_GIVEN INSTRUCTION_
Edit the data below by changing every "screenshot" to "image" and keeping everything else the same. Leave the pictures out when you write it back.

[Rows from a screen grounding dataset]
━━━━━━━━━━━━━━━━━━━━━━━━━━━━━━

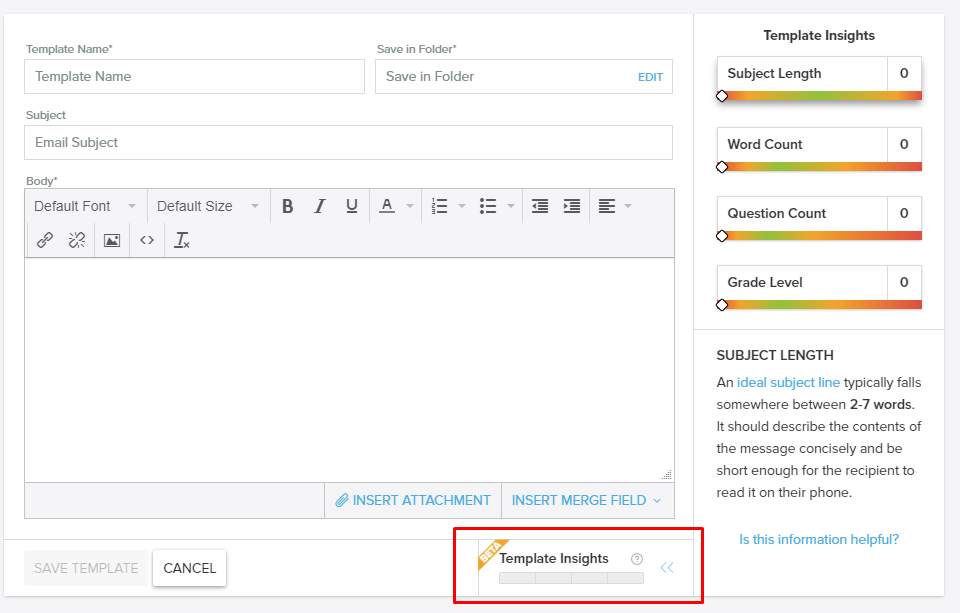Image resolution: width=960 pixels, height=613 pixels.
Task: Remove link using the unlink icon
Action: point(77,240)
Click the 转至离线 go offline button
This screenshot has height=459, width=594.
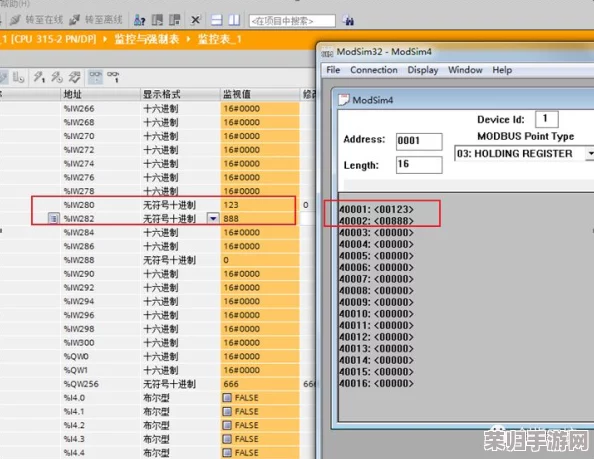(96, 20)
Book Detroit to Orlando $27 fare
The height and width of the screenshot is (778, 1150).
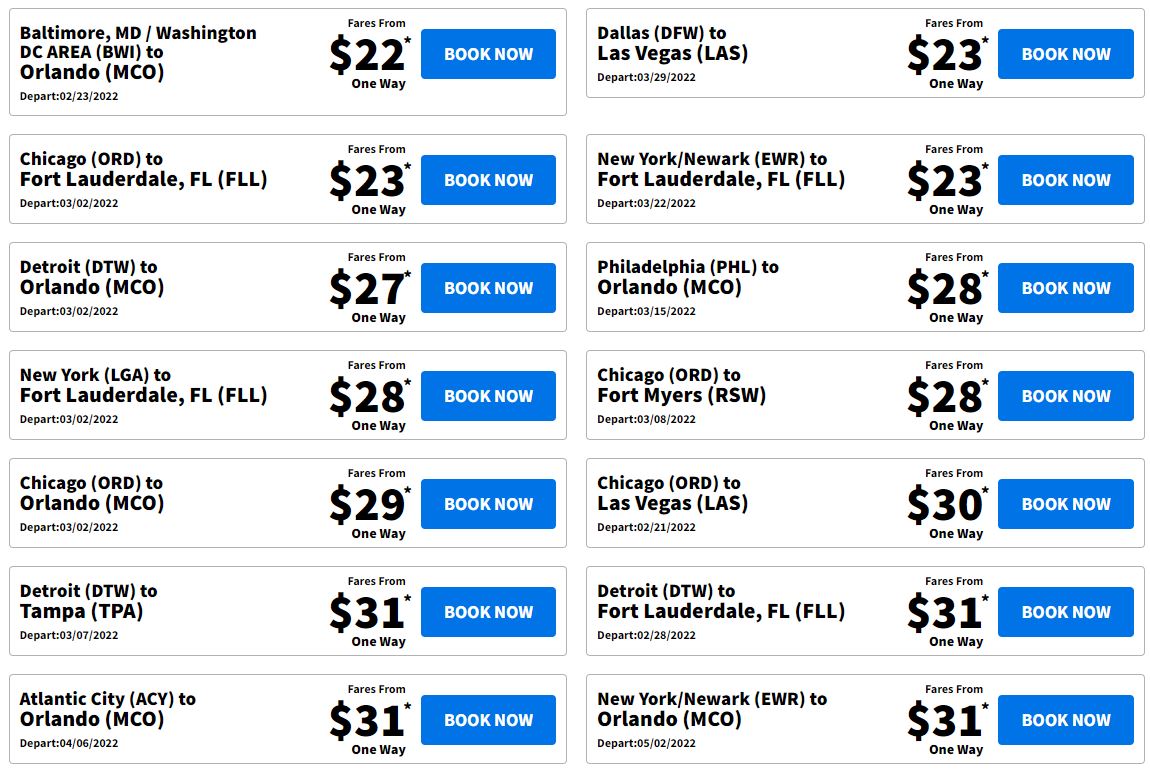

━━━━━━━━━━━━━━━━━━━━━━━━━━━━━━

_WORKED ANSWER_
Image resolution: width=960 pixels, height=613 pixels.
Task: Remove link using the unlink icon
Action: point(77,240)
Click the 转至离线 go offline button
This image has height=459, width=594.
(96, 20)
Book Detroit to Orlando $27 fare
The height and width of the image is (778, 1150).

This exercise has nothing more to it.